**Task prompt:** Output all of the entries beneath, exactly as written.

**Given data:**

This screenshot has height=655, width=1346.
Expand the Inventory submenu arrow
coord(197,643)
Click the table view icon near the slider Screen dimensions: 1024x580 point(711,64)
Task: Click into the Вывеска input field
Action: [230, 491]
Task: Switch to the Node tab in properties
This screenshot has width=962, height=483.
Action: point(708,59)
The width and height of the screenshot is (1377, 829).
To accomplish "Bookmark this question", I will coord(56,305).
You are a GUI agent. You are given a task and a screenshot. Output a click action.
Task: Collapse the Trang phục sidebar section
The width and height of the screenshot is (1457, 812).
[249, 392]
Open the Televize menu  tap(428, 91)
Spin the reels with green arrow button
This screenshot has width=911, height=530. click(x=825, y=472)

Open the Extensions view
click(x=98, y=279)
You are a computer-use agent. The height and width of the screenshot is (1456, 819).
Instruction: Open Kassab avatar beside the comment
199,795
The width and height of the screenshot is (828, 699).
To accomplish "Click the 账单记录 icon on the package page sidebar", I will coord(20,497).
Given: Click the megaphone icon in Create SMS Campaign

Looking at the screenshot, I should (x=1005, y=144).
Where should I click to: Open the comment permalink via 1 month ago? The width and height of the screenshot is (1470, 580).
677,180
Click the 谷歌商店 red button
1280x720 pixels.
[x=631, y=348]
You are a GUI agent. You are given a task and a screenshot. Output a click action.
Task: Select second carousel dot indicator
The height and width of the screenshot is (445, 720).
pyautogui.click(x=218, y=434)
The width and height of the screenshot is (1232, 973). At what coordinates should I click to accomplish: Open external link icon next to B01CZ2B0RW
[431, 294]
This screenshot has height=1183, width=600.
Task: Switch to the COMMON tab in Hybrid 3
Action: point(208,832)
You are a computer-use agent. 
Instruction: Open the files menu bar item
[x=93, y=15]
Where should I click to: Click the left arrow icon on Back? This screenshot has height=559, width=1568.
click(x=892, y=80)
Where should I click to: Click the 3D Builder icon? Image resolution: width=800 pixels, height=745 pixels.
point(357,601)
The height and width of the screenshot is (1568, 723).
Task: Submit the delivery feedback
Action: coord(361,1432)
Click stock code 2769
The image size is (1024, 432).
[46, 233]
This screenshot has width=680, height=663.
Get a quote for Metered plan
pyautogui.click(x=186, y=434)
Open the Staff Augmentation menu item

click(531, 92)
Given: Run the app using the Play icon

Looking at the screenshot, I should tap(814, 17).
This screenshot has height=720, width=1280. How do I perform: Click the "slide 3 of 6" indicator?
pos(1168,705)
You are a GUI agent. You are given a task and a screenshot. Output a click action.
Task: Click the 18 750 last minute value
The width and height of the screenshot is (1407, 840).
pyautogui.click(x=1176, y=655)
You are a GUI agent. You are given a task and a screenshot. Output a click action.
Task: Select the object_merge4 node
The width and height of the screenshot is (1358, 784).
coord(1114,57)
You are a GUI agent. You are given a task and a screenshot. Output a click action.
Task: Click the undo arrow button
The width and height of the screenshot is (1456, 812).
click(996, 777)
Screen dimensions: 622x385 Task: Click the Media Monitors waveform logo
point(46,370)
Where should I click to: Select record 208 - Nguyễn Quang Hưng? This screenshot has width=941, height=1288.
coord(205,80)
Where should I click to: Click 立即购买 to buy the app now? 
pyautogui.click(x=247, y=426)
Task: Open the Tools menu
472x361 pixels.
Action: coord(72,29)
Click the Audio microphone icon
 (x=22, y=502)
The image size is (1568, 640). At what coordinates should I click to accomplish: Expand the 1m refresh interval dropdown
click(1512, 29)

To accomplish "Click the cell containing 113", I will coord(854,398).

**Solved exercise:**
This screenshot has height=655, width=1346.
Expand the Inventory submenu arrow
coord(197,643)
Click the table view icon near the slider Screen dimensions: 1024x580 point(711,64)
Task: Click into the Вывеска input field
Action: [230, 491]
Task: Switch to the Node tab in properties
This screenshot has width=962, height=483.
Action: point(708,59)
The width and height of the screenshot is (1377, 829).
To accomplish "Bookmark this question", I will coord(56,305).
You are a GUI agent. You are given a task and a screenshot. Output a click action.
Task: Collapse the Trang phục sidebar section
The width and height of the screenshot is (1457, 812).
[249, 392]
Open the Televize menu  tap(428, 91)
Spin the reels with green arrow button
This screenshot has width=911, height=530. click(x=825, y=472)

Open the Extensions view
click(x=98, y=279)
You are a computer-use agent. The height and width of the screenshot is (1456, 819).
Instruction: Open Kassab avatar beside the comment
199,795
The width and height of the screenshot is (828, 699).
To accomplish "Click the 账单记录 icon on the package page sidebar", I will coord(20,497).
Given: Click the megaphone icon in Create SMS Campaign

Looking at the screenshot, I should (x=1005, y=144).
Where should I click to: Open the comment permalink via 1 month ago? The width and height of the screenshot is (1470, 580).
677,180
Click the 谷歌商店 red button
1280x720 pixels.
[x=631, y=348]
You are a GUI agent. You are given a task and a screenshot. Output a click action.
Task: Select second carousel dot indicator
The height and width of the screenshot is (445, 720).
pyautogui.click(x=218, y=434)
The width and height of the screenshot is (1232, 973). At what coordinates should I click to accomplish: Open external link icon next to B01CZ2B0RW
[431, 294]
This screenshot has height=1183, width=600.
Task: Switch to the COMMON tab in Hybrid 3
Action: point(208,832)
You are a computer-use agent. 
Instruction: Open the files menu bar item
[x=93, y=15]
Where should I click to: Click the left arrow icon on Back? This screenshot has height=559, width=1568.
click(x=892, y=80)
Where should I click to: Click the 3D Builder icon? Image resolution: width=800 pixels, height=745 pixels.
point(357,601)
The height and width of the screenshot is (1568, 723).
Task: Submit the delivery feedback
Action: coord(361,1432)
Click stock code 2769
The image size is (1024, 432).
[46, 233]
This screenshot has width=680, height=663.
Get a quote for Metered plan
pyautogui.click(x=186, y=434)
Open the Staff Augmentation menu item

click(531, 92)
Given: Run the app using the Play icon

Looking at the screenshot, I should tap(814, 17).
This screenshot has height=720, width=1280. How do I perform: Click the "slide 3 of 6" indicator?
pos(1168,705)
You are a GUI agent. You are given a task and a screenshot. Output a click action.
Task: Click the 18 750 last minute value
The width and height of the screenshot is (1407, 840).
pyautogui.click(x=1176, y=655)
You are a GUI agent. You are given a task and a screenshot. Output a click action.
Task: Select the object_merge4 node
The width and height of the screenshot is (1358, 784).
coord(1114,57)
You are a GUI agent. You are given a task and a screenshot. Output a click action.
Task: Click the undo arrow button
The width and height of the screenshot is (1456, 812).
click(996, 777)
Screen dimensions: 622x385 Task: Click the Media Monitors waveform logo
point(46,370)
Where should I click to: Select record 208 - Nguyễn Quang Hưng? This screenshot has width=941, height=1288.
coord(205,80)
Where should I click to: Click 立即购买 to buy the app now? 
pyautogui.click(x=247, y=426)
Task: Open the Tools menu
472x361 pixels.
Action: coord(72,29)
Click the Audio microphone icon
 (x=22, y=502)
The image size is (1568, 640). At what coordinates should I click to accomplish: Expand the 1m refresh interval dropdown
click(1512, 29)

To accomplish "Click the cell containing 113", I will coord(854,398).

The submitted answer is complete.